Ha realizado también diversos estudios sobre religiosidad popular y cofradías de Semana Santa, entre las que destaca el libro "Ilustración y Cofradías, la Semana Santa de Cuenca en la segunda mitad del siglo XVIII", que fue publicado por la Junta de Cofradías de la ciudad del Júcar en el año 2001, y "Cruz de guía", un acercamiento a la Semana Santa de Cuenca desde el punto de vista de la antropología y de las religiones comparadas. Así mismo, es autor de diversas monografías que tratan de la historia de algunas de las hermandades de la Semana Santa de Cuenca: Santa Cena, Nuestro Padre Jesús Orando en el Huerto (de San Antón), Nuestro Señor Jesucristo Resucitado y María Santísima del Amparo, Nuestra Señora de la Soledad (del Puente), Nuestra Señora de la Amargura con San Juan Apóstol y Nuestro Padre Jesús Amarrado a la Columna.


En el campo de la creación literaria, ha ganado diversos premios de relatos, poesía y novela. Es autor de las novelas "El papiro de Efeso" (1998), "La mirada del cisne" (2007, Premio Ciudad de Valeria de novela histórica), "El rehén de Cartago" (2009), "Segunda oportunidad" (2011), y "El hombre que vino de Praga" (2016), de los poemarios "El hombre solo" (2007), Premio Villa de Arcas Eduardo de la Rica), "La ciudad vertical (2009), "El salón de baile" (2013, finalista del IV Certamen Poeta Juan Calderón Matador), y "Luna llena de Parasceve" (2013), publicado por la Junta de Cofradías dentro del programa oficial de Semana Santa), así como también de un libro de viajes "Crines de espuma" (2007) y de una colección de relatos, "Tratado de los espejos" (2008).

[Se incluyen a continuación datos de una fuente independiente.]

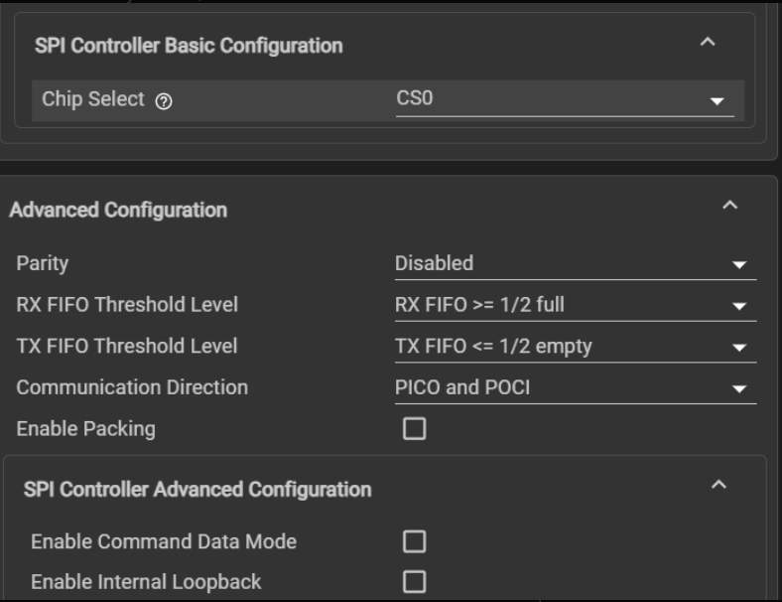Click Communication Direction dropdown arrow icon
This screenshot has height=602, width=782.
(x=738, y=389)
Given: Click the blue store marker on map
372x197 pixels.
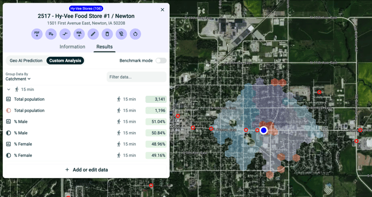Looking at the screenshot, I should (263, 130).

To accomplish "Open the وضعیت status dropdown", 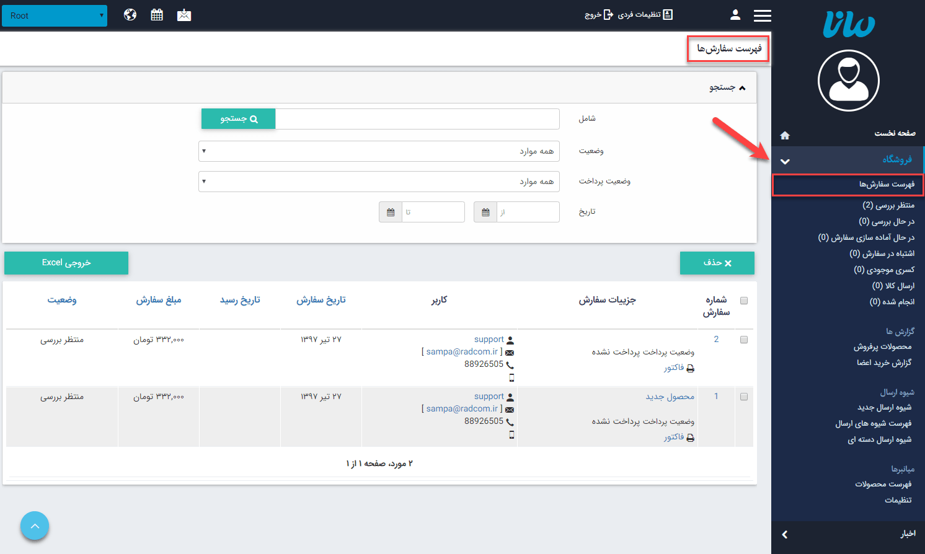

sábado, 30 de junio de 2018

Cuenca [in]accesible por naturaleza: sueño o realidad


En principio, el oficio de historiador incide en el que lo ejerce, de tal manera que todo lo que hace y todo lo que piensa, está siempre influenciado por ese pasado que domina toda su vida. Y sin embargo, el pasado es en realidad la otra cara del futuro, en el sentido de que todo cuanto acontece en un momento del pasado, influye a su vez en el futuro, que es presente sólo en un instante inapreciable, que es al mismo tiempo pasado y futuro. El filósofo hispano-norteamericano Jorge Santayana escribió una vez que “el hombre que no conoce su historia está condenado a repetirla”, y ese es en realidad uno de los mensajes que debemos dar los historiadores, enseñar a la humanidad cómo ha sido su pasado, aprender de ese pasado todo lo que podamos para mejorar nuestro presente. La historia de este siglo XX que se fue nos ha demostrado que muy poco es lo que hemos aprendido del pasado; de nosotros depende que el siglo XXI, que se encuentra ya por su segunda década, nos pueda enseñar los suficiente como para no caer en esos mismos errores.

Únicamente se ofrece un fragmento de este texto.